SUPPORTIVE- DISLOYAL LEADERSHIP

This quadrant of the DCL model describes behaviour that is pro-subordinate and anti-organisation. For example supporting subordinates while stealing from the organisation would fall into this category. According to Einarsen et al., (2007) it has some of the features of what Blake and Mounton (1985) termed ‘country club management’, because the main concern of a supportive-disloyal leader is establishing friendship with subordinates. However, it differs from ‘country club management’ in that the supportive–disloyal leader behaves destructively towards the organisation.

LAISSEZ FAIRE LEADERSHIP

Laissez-fair leadership is at the centre of the DCL model because it harms both subordinates and the organisation, (Hinkin and Schriesheim, 2008). For example, it violates the lawful interests of the organisation by stealing time and it undermines the motivation and job satisfaction of subordinates through lack of direction. As long ago as 1939, Lewin, Lippitt and White (cited in Einarsen et al, 2007), talked about the leader who occupied the position but abdicated his (sic) responsibilities. The theme was adopted by Bass (1990) who described this approach to leadership as ‘laissez-faire leadership’, that is, passive or avoidant leadership. The laissez-faire leader leaves the group alone to do whatever it wants, and most researchers consider this to be an abdication of leadership.

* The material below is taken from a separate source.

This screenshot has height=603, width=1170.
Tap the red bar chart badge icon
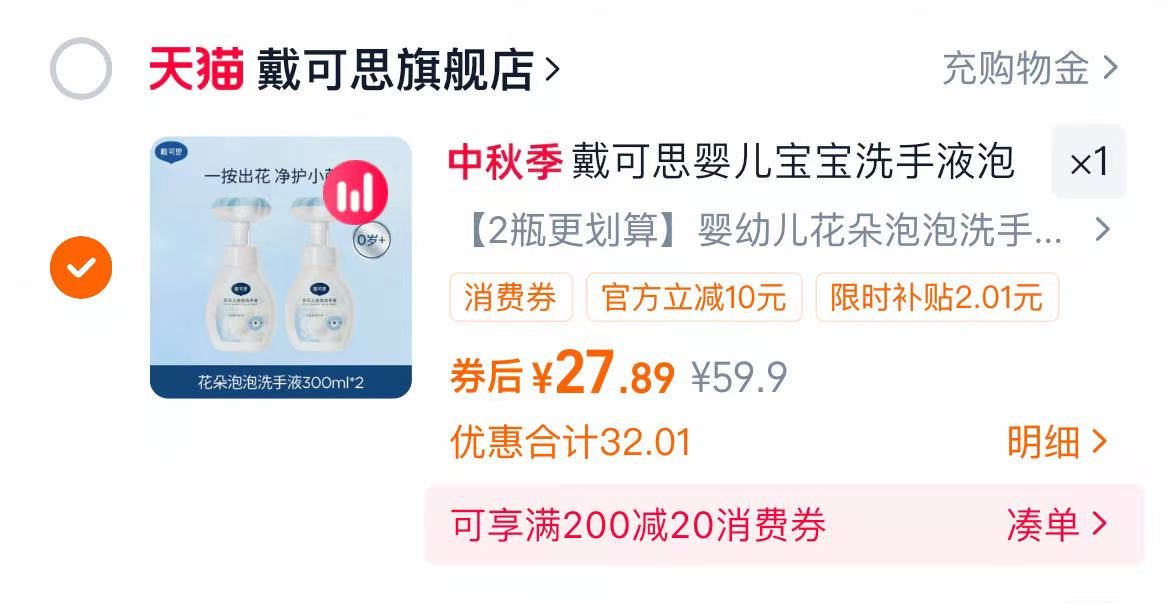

Research suggests that laissez-faire leadership fails to produce positive results for the group in terms of either performance or satisfaction. Worse than that, it engenders a malaise in the organisation that is manifest in buck passing and delays, the absence of any meaningful interaction and communication among managers. According to Kets de Vries (2001) an avoidant culture is is characterised by passivity, lack of confidence, extreme conservatism, insularity and purposelessness.

Enron’s ex CEO, Ken Lay, was a typical laissez-faire leader. His hands off approach left him “clueless”, according to whistleblower Sherron Watkins. Cited in Truglia, (2008) she went on to say that “clueless is far worse than toxic because at least with toxic you can begin to predict behaviours…crooks are much easier to deal with than fools”.

CONCLUSION

There is little doubt that the DCL model lends weight to the definition of destructive leadership, proposed by Einarsen et al., (2007). It shows that there is more than one type of destructive leadership behaviour. It differentiates the behaviours. It provides a framework within which to examine the behaviours. It includes behaviours directed towards subordinates and towards the organisation. It shows that destructive leaders can behave destructively and constructively simultaneously. Therefore, as Burke (2006) suggested, an examination of the literature on destructive leadership within the framework of the DCL begins to shed light on the paradox of the leadership.

From a critical perspective, although the model provides a greater degree of clarity than Tepper (2000) enjoyed, there is considerable overlap between the behaviours. In addition, the behaviours themselves tend to be treated rather superficially, for example there is no consideration of the negative impact on the organisation of the psychological impact of bad behaviour on a subordinate; an impact that will hit the bottom line sooner or later.

The model does not discuss intent to harm because Einarsen et al (2007) view destructive leadership as being more about behaviour than intent. Not all misbehaviour at leadership level is unintentional. On the contrary it could be argued that a high degree of tyrannical behaviour in intended to drive the share price up through whatever means. It is suggested that this is a serious omission warranting future research.

While some of the authors cited in this literature review hint at the antecedents of destructive behaviour (e.g. Conger, 1990) there is room for further research in this area also. The question remains, where tyrant’s always thus, or did the situation contribute something to their mistreatment of their subordinates, and if so what?

Destructive leadership behaviour has certainly added light to what effective leadership looks like.